> TASK DETAILS
Print the listing below exactly.
Content starts
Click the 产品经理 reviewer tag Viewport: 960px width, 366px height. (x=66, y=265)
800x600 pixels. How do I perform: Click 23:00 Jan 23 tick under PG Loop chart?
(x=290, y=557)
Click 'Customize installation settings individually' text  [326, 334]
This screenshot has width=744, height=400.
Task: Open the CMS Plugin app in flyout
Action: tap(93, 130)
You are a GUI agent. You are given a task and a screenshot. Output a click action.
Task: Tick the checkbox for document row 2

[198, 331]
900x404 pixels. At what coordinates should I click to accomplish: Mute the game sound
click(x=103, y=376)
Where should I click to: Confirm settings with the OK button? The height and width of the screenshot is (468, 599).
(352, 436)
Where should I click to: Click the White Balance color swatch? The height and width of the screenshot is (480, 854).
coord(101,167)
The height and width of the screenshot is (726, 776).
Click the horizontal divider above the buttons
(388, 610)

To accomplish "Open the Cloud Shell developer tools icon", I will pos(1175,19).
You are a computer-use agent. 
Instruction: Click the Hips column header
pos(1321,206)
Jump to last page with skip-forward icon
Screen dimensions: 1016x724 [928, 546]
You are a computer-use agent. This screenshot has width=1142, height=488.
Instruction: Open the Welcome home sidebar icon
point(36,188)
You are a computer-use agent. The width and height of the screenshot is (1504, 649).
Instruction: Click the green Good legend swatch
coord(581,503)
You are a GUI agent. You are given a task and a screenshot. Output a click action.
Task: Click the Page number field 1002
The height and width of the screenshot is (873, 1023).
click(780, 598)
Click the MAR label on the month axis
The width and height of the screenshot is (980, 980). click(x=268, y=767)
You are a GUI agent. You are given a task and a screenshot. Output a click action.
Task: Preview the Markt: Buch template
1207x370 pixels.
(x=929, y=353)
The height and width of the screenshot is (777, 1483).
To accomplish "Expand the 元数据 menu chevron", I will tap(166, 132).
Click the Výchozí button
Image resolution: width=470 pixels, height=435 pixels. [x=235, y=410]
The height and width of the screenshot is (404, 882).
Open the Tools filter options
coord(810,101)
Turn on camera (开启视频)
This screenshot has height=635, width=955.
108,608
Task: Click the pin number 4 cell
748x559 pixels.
Content ends
> RESPONSE AREA
Click the 产品经理 reviewer tag Viewport: 960px width, 366px height. (x=66, y=265)
800x600 pixels. How do I perform: Click 23:00 Jan 23 tick under PG Loop chart?
(x=290, y=557)
Click 'Customize installation settings individually' text  [326, 334]
This screenshot has width=744, height=400.
Task: Open the CMS Plugin app in flyout
Action: tap(93, 130)
You are a GUI agent. You are given a task and a screenshot. Output a click action.
Task: Tick the checkbox for document row 2

[198, 331]
900x404 pixels. At what coordinates should I click to accomplish: Mute the game sound
click(x=103, y=376)
Where should I click to: Confirm settings with the OK button? The height and width of the screenshot is (468, 599).
(352, 436)
Where should I click to: Click the White Balance color swatch? The height and width of the screenshot is (480, 854).
coord(101,167)
The height and width of the screenshot is (726, 776).
Click the horizontal divider above the buttons
(388, 610)

To accomplish "Open the Cloud Shell developer tools icon", I will pos(1175,19).
You are a computer-use agent. 
Instruction: Click the Hips column header
pos(1321,206)
Jump to last page with skip-forward icon
Screen dimensions: 1016x724 [928, 546]
You are a computer-use agent. This screenshot has width=1142, height=488.
Instruction: Open the Welcome home sidebar icon
point(36,188)
You are a computer-use agent. The width and height of the screenshot is (1504, 649).
Instruction: Click the green Good legend swatch
coord(581,503)
You are a GUI agent. You are given a task and a screenshot. Output a click action.
Task: Click the Page number field 1002
The height and width of the screenshot is (873, 1023).
click(780, 598)
Click the MAR label on the month axis
The width and height of the screenshot is (980, 980). click(x=268, y=767)
You are a GUI agent. You are given a task and a screenshot. Output a click action.
Task: Preview the Markt: Buch template
1207x370 pixels.
(x=929, y=353)
The height and width of the screenshot is (777, 1483).
To accomplish "Expand the 元数据 menu chevron", I will tap(166, 132).
Click the Výchozí button
Image resolution: width=470 pixels, height=435 pixels. [x=235, y=410]
The height and width of the screenshot is (404, 882).
Open the Tools filter options
coord(810,101)
Turn on camera (开启视频)
This screenshot has height=635, width=955.
108,608
Task: Click the pin number 4 cell
748x559 pixels.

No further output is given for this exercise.